Alarmed by the findings, the city’s health commissioner, Dr. Joshua Sharfstein, on Monday convened health experts, community leaders and high school students to discuss the spreading use of Black and Milds, plastic-tipped cigarillos that come in flavors like wine, cream and apple and are often seen in hip-hop videos and the HBO series “The Wire,” which is set in Baltimore.
Jamila Wilson, 17, said at the meeting that she had started smoking Black and Milds at 15 and now smoked several a day, inhaling.
“If you smoke the wine flavor, it gives you a buzz, ” Jamila said, adding that if she goes too long without, “I get light-headed.”

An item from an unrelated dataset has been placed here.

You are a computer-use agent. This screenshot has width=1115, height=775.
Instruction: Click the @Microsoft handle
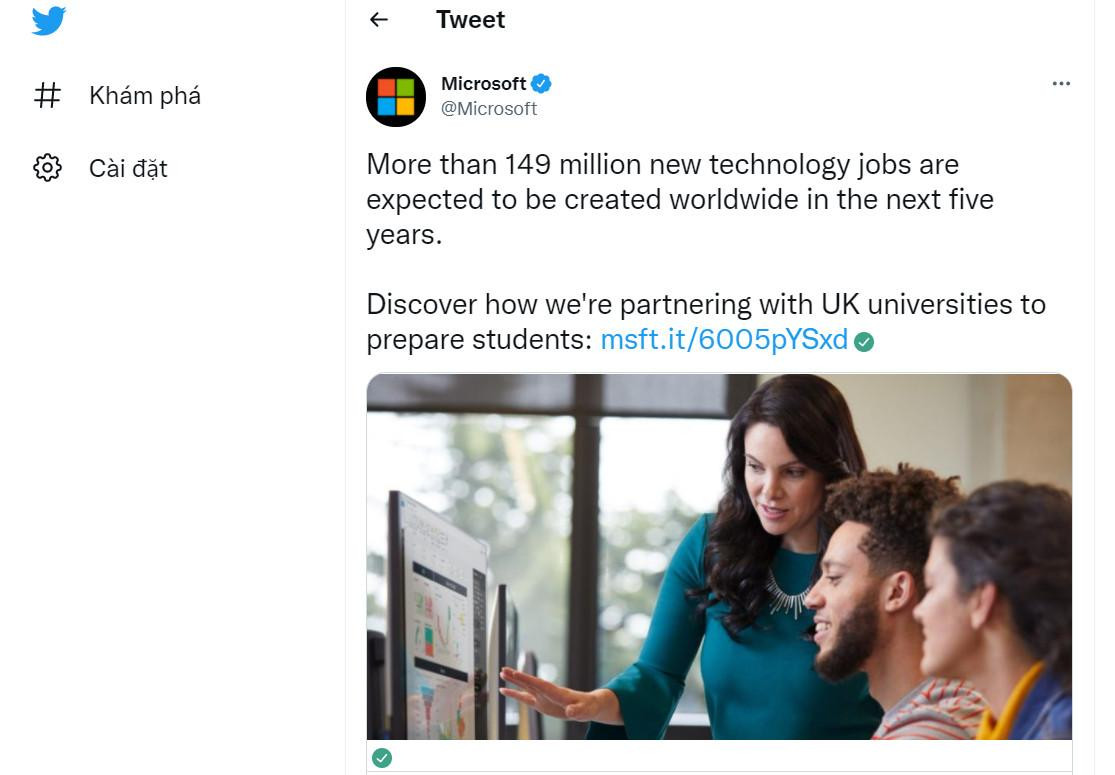tap(489, 108)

Amid violence and drug problems, smoking may seem a comparatively harmless vice. “But if you take a step back,” Dr. Sharfstein said, “it’s the smoking that will end up killing a lot of these kids, maybe not next week but well ahead of their time.”
In a stepped-up antismoking campaign, Baltimore officials are offering free nicotine patches or gum and are considering stronger measures to control sales of loosies, which are easily available to youngsters.
“The whole issue here is that the social norms haven’t changed the way they have in most of society,” said Frances Stillman of the Johns Hopkins School of Public Health, co-author of the study of smoking habits among Baltimore’s poor, which was published in August in the American Journal of Public Health. “Everybody smokes, and everybody thinks it’s O.K.”
In this latest study, researchers interviewed 160 blacks ages 18 to 24 who were enrolled in job training. In the group, 60 percent smoked cigarettes and 24 percent had recently smoked cigarillos.
A survey of 1,021 low-income blacks in Detroit, published in 2005 in the American Journal of Preventive Medicine, found that 59 percent of men and 41 percent of women smoked, a finding that “shocked everybody,” said the chief author, Jorge Delva of the University of Michigan School of Social Work.
It has long been known that smoking rates are higher among the poor and least educated of all races, but Mr. Delva and other experts said the rates recently found among inner city blacks were surprisingly high, possibly indicating that they were undercounted in broad standard surveys.
For a mix of cultural reasons as well as targeted marketing, menthol cigarettes are particularly favored by blacks: 75 percent of blacks nationwide smoke them, compared with less than 30 percent of whites.
In the 1960s, Kools dominated the market. But Newports, with a lower menthol level that many say feels smoother, and backed by marketing including the green “Newport Pleasure!” posters in nearly every deli and gas station here, have taken a strong lead in many cities.
“All my friends smoke, and they all smoke Newports,” said Collin Mazick, 24, a resident of northeast Baltimore who is studying to become a geriatric nursing assistant.
In recent years, the promotion budgets of major cigarette companies have been disproportionately devoted to menthols, said Gregory N. Connolly, director of tobacco control research at the Harvard School of Public Health. “It appears the industry is targeting the most vulnerable groups through advertising and manipulation of menthol levels,” Mr. Connolly said.
In an e-mailed response to questions, the Lorillard Tobacco Company, maker of Newports, said its marketing was directed at “all adult smokers,” although 51 percent of Newport buyers are blacks.
In Montebello, a tough section of northeast Baltimore, Newports are shared, sometimes for cash by people trying to recoup the cost of a pack.
“Everybody here smokes who can afford it,” said Eddie Johnson, 54, who broke a heroin addiction during a recent jail stay and is now training to be a drug counselor. Mr. Johnson said he smoked 10 to 20 cigarettes a day.
Scientists have not found that menthol cigarettes per se are more dangerous, but they say that menthol may make it easier to start smoking and harder to quit, and that it intensifies the effect of nicotine.
A resident of the Montebello alleys, Antonio Stokes, 39, who was vague about how he made money, agreed. Of the Newport he bummed off a friend the other evening, he said: “It’s worse than crack. They should have a detox center for these things, too.”